§ Text to read
○ ○ ○ ○
On 29 February 1996, 10 women were detained after presenting themselves to the police as requested. Security forces had allegedly raided their homes the night before to arrest the women but instead left a summons for them to appear at the Criminal Investigation Department in Manama when their families refused to let them be taken away. All have since been released, following detention periods ranging from a few days to about two months. During their detention, their families did not hear from them and were not informed by the authorities of the womens whereabouts, despite their repeated requests. Like other detainees, the women were denied their right to legal assistance, some were held in solitary confinement and all were reportedly made to sign a statement pledging to desist from political activities as a condition for their release. Apparently arrested solely for their non-violent political activities, Amnesty International considered them to have been prisoners of conscience. The following among the arrested group are believed to have been detained mainly because of their relationship to imprisoned or detained political activists:
l Mona Habib al-Sharrakhi, aged 31, a daughter-in-law of Sheikh Abd al-Amir al-Jamri, the leading Muslim Shia cleric. Her husband, Mohammed Jamil al-Jamri, is currently serving a ten-year jail sentence after an unfair trial in 1990, in which he was convicted of espionage and membership of an unauthorized organization. Mona was released in early May, apparently without charge or trial, after payment of 200 dinars (500 US dollars).
2 Zahra Salman Hilal, aged 32. Her husband, Ahmad Mahdi Salman, has been detained without charge since January 1995. She was earlier arrested in April 1995 and remained held then for almost two months without charge or trial. After her second arrest, she was released on 8 May 1996, again without charge or trial.
○ ○ ○ ○
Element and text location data
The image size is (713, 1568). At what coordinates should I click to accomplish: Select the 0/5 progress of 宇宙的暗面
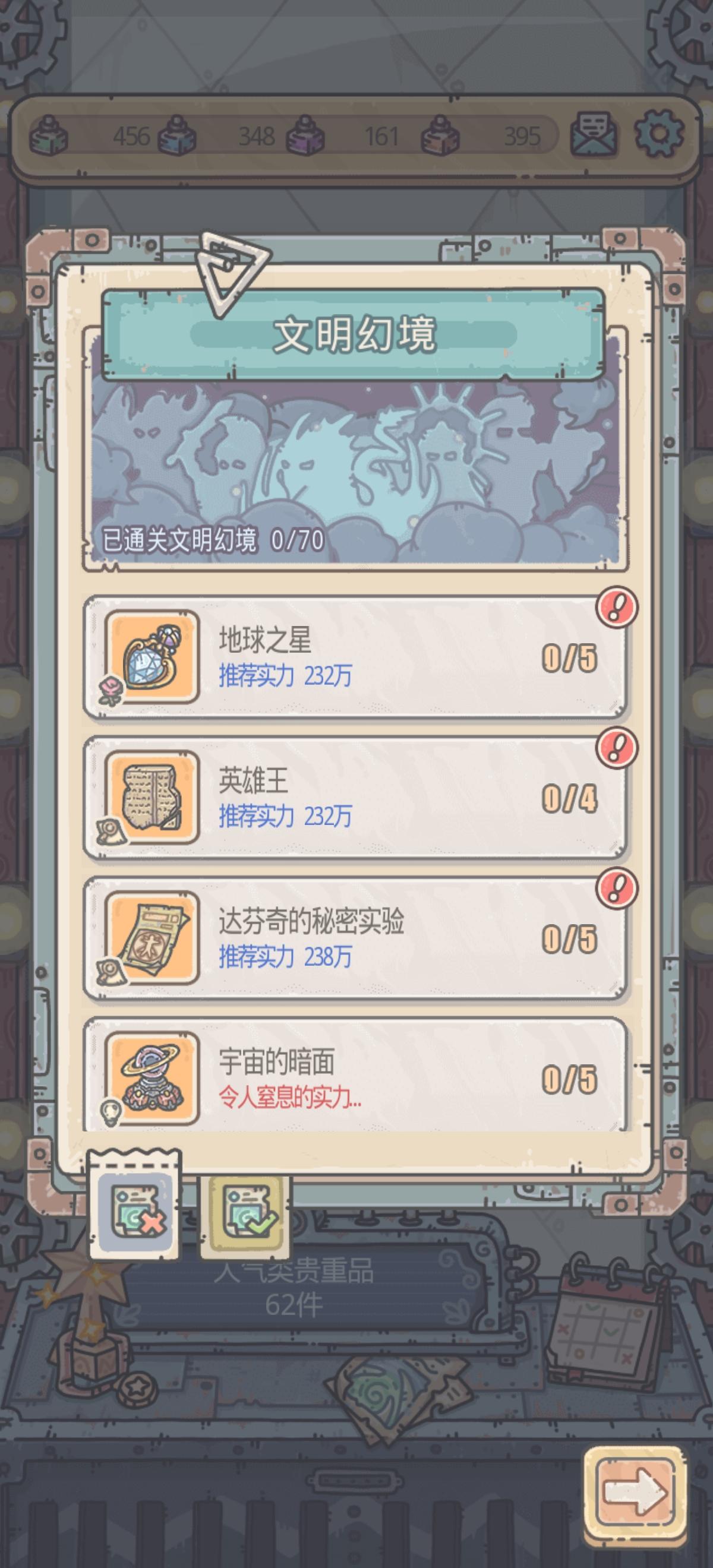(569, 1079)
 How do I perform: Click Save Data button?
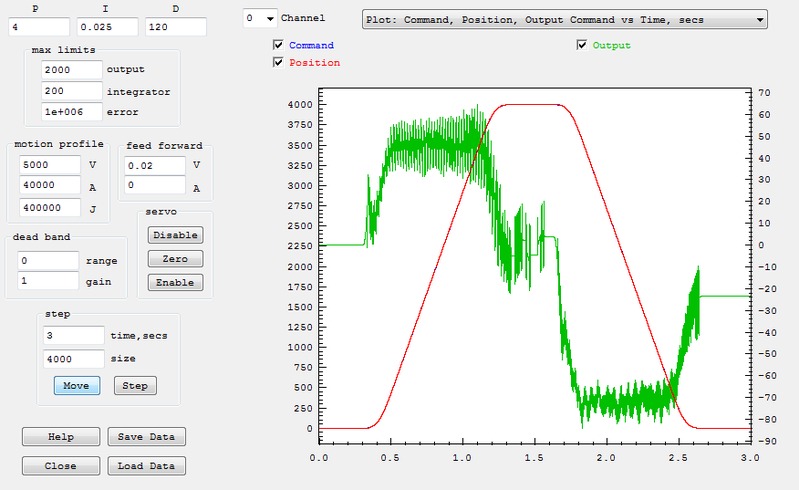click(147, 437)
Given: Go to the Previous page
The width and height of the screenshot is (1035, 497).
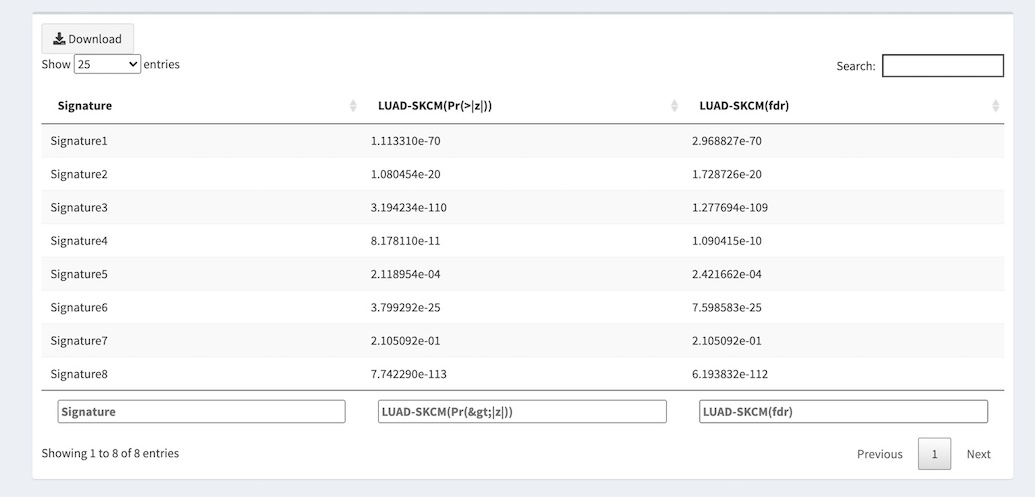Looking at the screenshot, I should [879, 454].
○ ○ ○ ○
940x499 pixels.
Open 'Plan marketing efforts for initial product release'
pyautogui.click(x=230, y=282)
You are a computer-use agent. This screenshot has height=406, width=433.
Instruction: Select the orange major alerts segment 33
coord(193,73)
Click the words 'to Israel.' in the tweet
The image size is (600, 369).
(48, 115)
○ ○ ○ ○
§ What needs to be done
Extend the report on the ten women detained in February 1996, starting after its final sentence.

§ Output
3 Iman Salman Hilal, aged 24, Zahras sister and the mother of two children aged three and five years. She was released in early May 1996 after payment of 200 dinars (500 US dollars). She had been held in solitary confinement and was reportedly made to sign a statement pledging not to participate in demonstrations or communicate with the opposition in exile as a condition for her release.
Since February 1996, women have taken to the streets in larger numbers toprotest the detention of their male relatives, and organized or joined in demonstrations to protest other human rights abuses, such as the execution of Issa Qambar after an unfair trial. (Issa Qambars execution, by firing squad on 26 March 1996, was the first in nearly 20 years in Bahrain. He was convicted of murdering a policeman in March 1995. See Bahrain: A Human Rights Crisis pages 31-33, Urgent Action 162/95 (MDE 11/13/95,6 July l995) and updates (MDE 11/20/95, 8 December 1995, MDE 11/06/96, 18 March 1996, MDE 11/07/96, 26 March 1996) and News Service 63/96, 26 March 1996 (AI Index MDE 11/08/96).
At the end of March 1996 at least two villages, al-Sanabes and Sitra, reportedly witnessed all-women demonstrations, protesting the execution of Issa Qambar.
Bahrain has signed the Beijing Declaration and Platform for Action in which governments reaffirm their commitment to international human rights instruments safeguarding the rights of women, in particular the Declaration on the Elimination of Violence against Women, and the Convention on Elimination of Discrimination Against Women. Bahrain has yet to ratify the latter, an act which the Beijing Platform for Action clearly calls for. The Bahraini Governments practices of arrest and incommunicado detention of prisoners of conscience, of targeting women because of their relationship to male political detainees or prisoners and of ill-treating women detainees clearly violate these standards.Paragraph 113 in the Platform for Action includes in its definition of violence against women physical, sexual and psychological violence perpetrated or condoned by the State, wherever it occurs. In addition it calls for the protection by governments of women political activists.
CRUEL, INHUMAN AND DEGRADING TREATMENT OF FEMALE STUDENTS
The Bahraini authorities began arresting female high school students during their roundup of activists and demonstrators in the 1994-95 unrest, establishing what has been shown to be a continuing pattern. At the time, students detained during non-violent school demonstrations in support of pro-democracy detainees, were mostly held incommunicado for several days at the womens or juvenile section of a police station before being released without charge.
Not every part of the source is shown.